Here is the code I've got so far:

$_keys = array('ABC', 'DEF');
$text = 'Some ABCDD <strong>HTML</strong> text. DEF';

function search_and_replace(($key,$text)
{
    $words = preg_split('/\s+/', trim($text)); //to seprate words in $_text
    for($words as $word) 
    {
        if(strpos($word,$key) !== false)
        {
            if($word.startswith($key)) 
            {
                str_replace($word,'<a href="">'.$word.'</a>,$_text);
            }
        }

    }
    return text;
}


for($_keys as $_key)
{
    $text = search_and_replace($key,$text);
}

My questions:

  1. Would this algorithm work?
  2. How would I modify this to work with UTF-8?
  3. How can I recognize hyperlinks in the html and ignore them (don't want to put a hyperlink in a hyperlink).
  4. Is this algorithm safe?

Solution

  • is the algorithm "true"? ( I'm reading "accurate")

    No, it is not. Since str_replace functions as follows

    a string or an array with all occurrences of search in subject replaced with the given replace value.

    The string you're matching is not the only one being replaced. Using your example, if you ran this function against your data set, you'd end up wrapping each occurrence of ABC in multiple tags ( just run your code to see it, but you'll have to fix syntax errors).

    work with UTF-8 Alphabets?

    Not sure, but as written, I don't think so. See Preg_Replace and UTF8. PREG functions should be multibyte safe.

    I want to igonre all words in each a tag for search operetion

    That's awefully hard. You'll have to avoid <a ...>word</a>, which starts to make a big mess fast. Regex matching HTML reliably is a fool's errand.

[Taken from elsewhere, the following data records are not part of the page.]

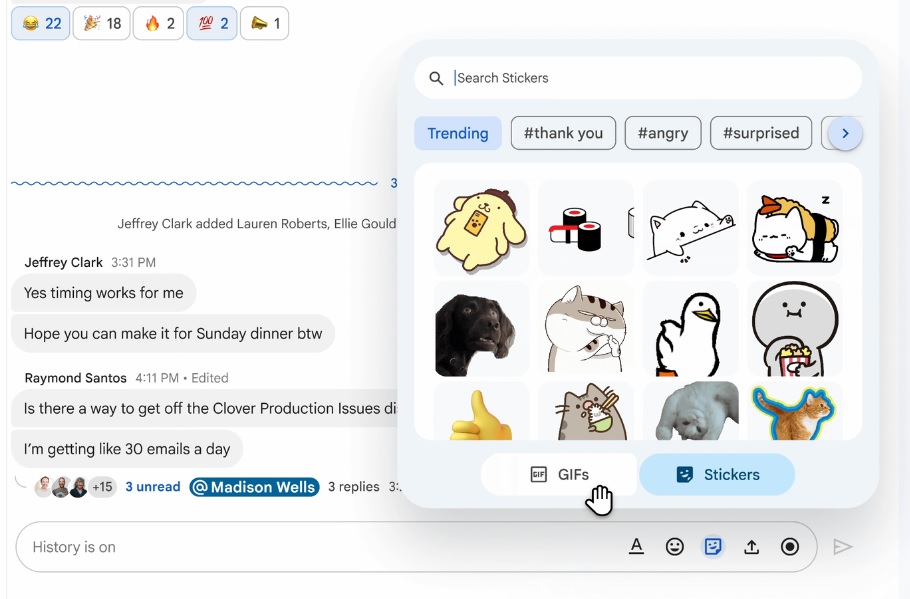Toggle the 100 emoji reaction
This screenshot has height=599, width=910.
(x=213, y=23)
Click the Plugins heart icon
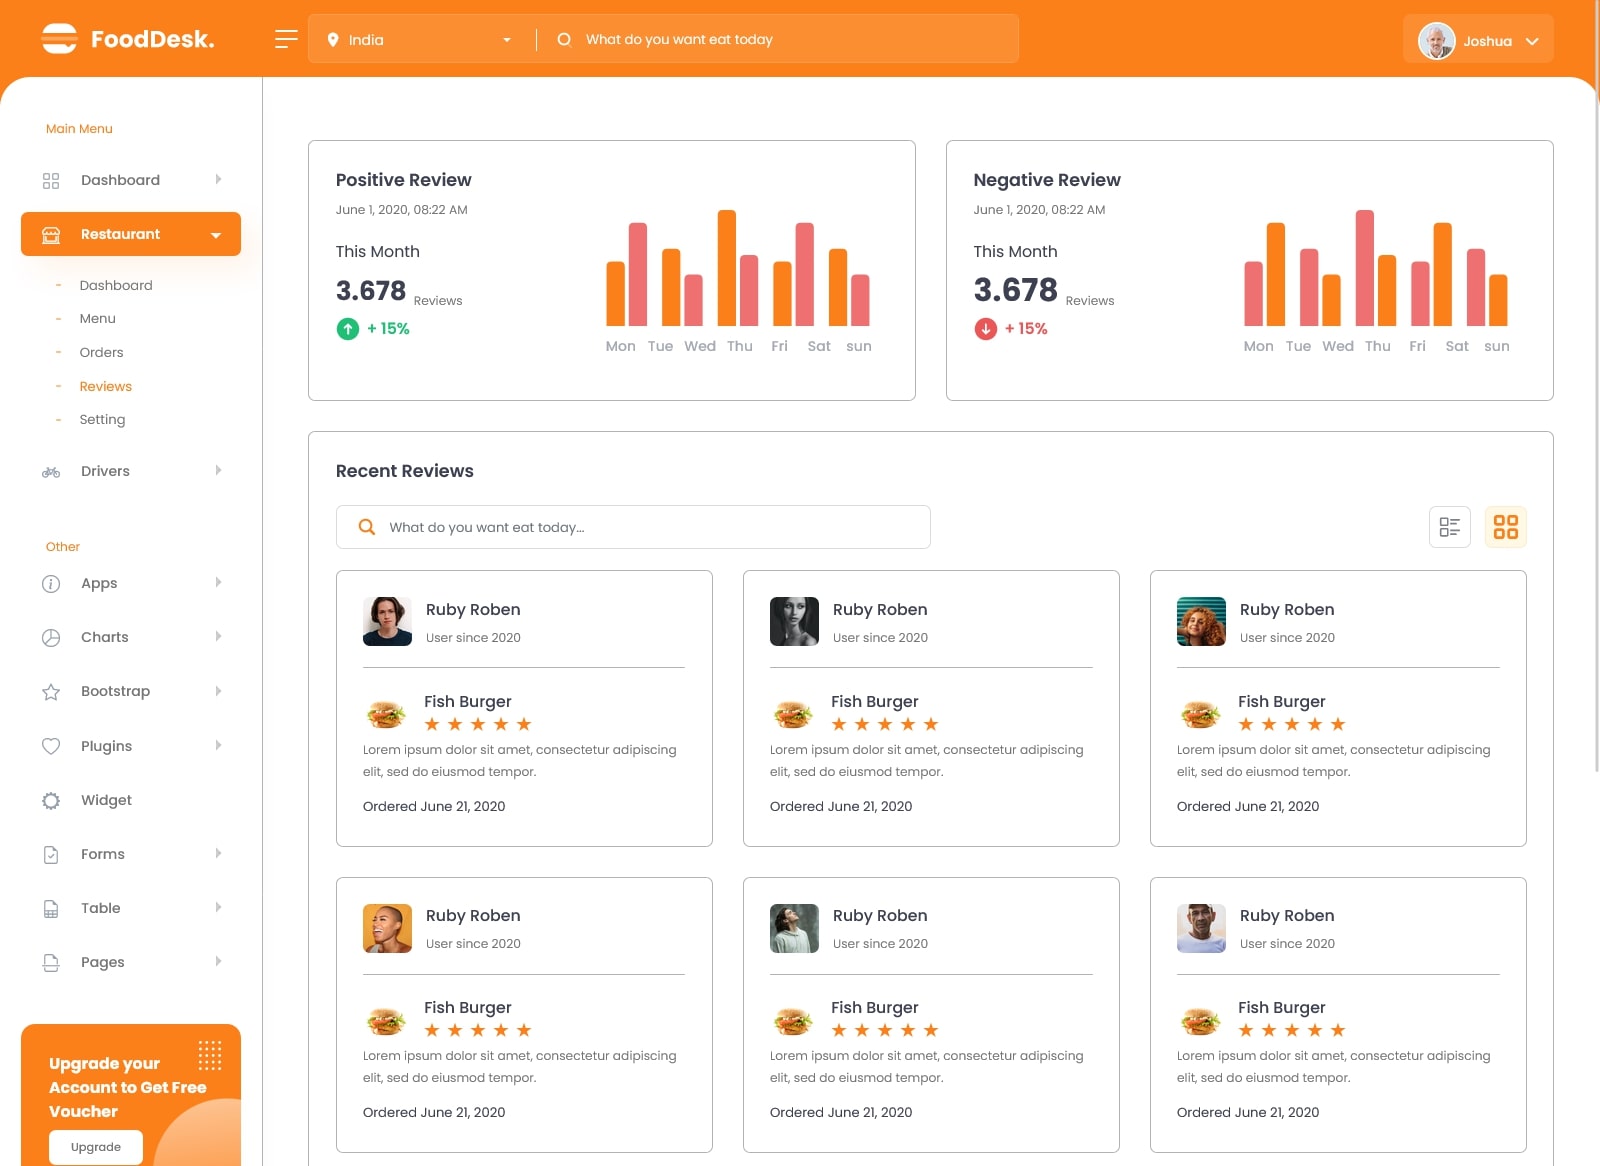Image resolution: width=1600 pixels, height=1166 pixels. pyautogui.click(x=51, y=746)
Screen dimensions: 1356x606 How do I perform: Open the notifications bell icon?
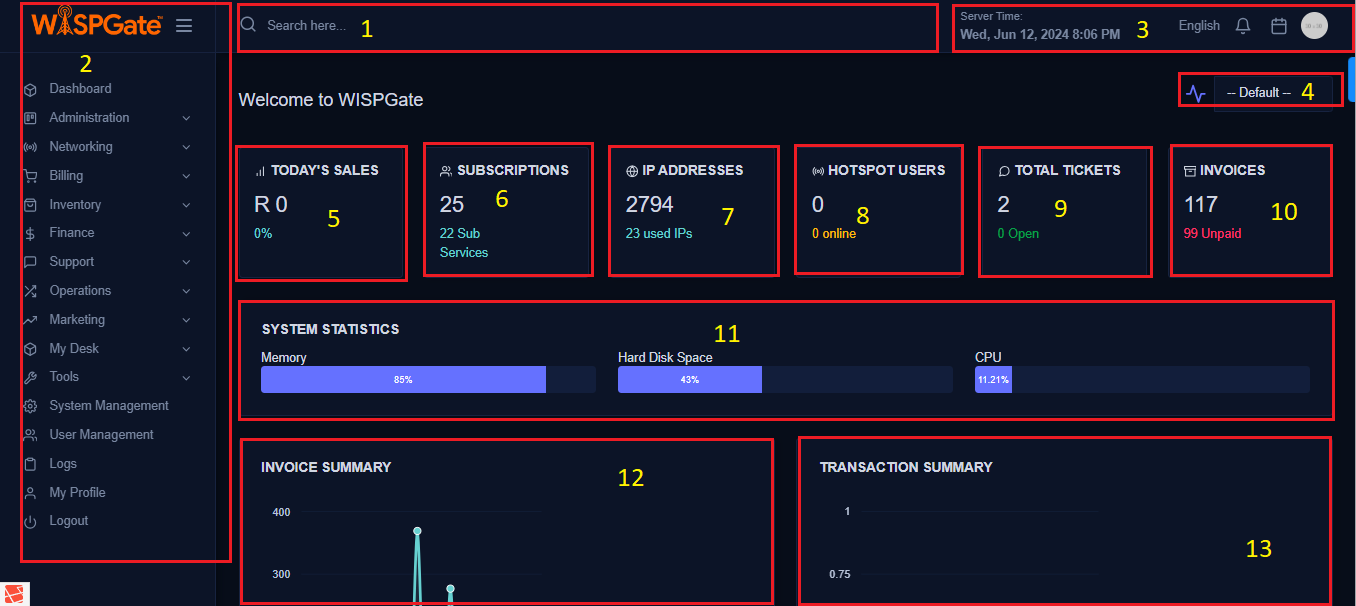tap(1242, 25)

    Probably the best would be to interpret the webpage as XML or HTML. Have you considered doing this in javascript? Why do it on the server side? The advantage of JS is twofold - one, it runs on the client side, so you're offloading / distributing the work, and two, since the DOM is already interpreted, you can find all text nodes and replace them fairly easily. In fact, I was helping a frend working on a chrome extension to to almost exactly what you're describing; you could modify it to do what you're looking for easily.

    a better alternative method?

    Definitely. What you're showing here is one of the worse methods of doing this. I'd push for you to use preg_replace ( another answer has a good start for the regex you'd want, matching word breaks tather than whitespace) but since you want to avoid changing some elements, I'm thinking now that doing this in JS client-side is far better.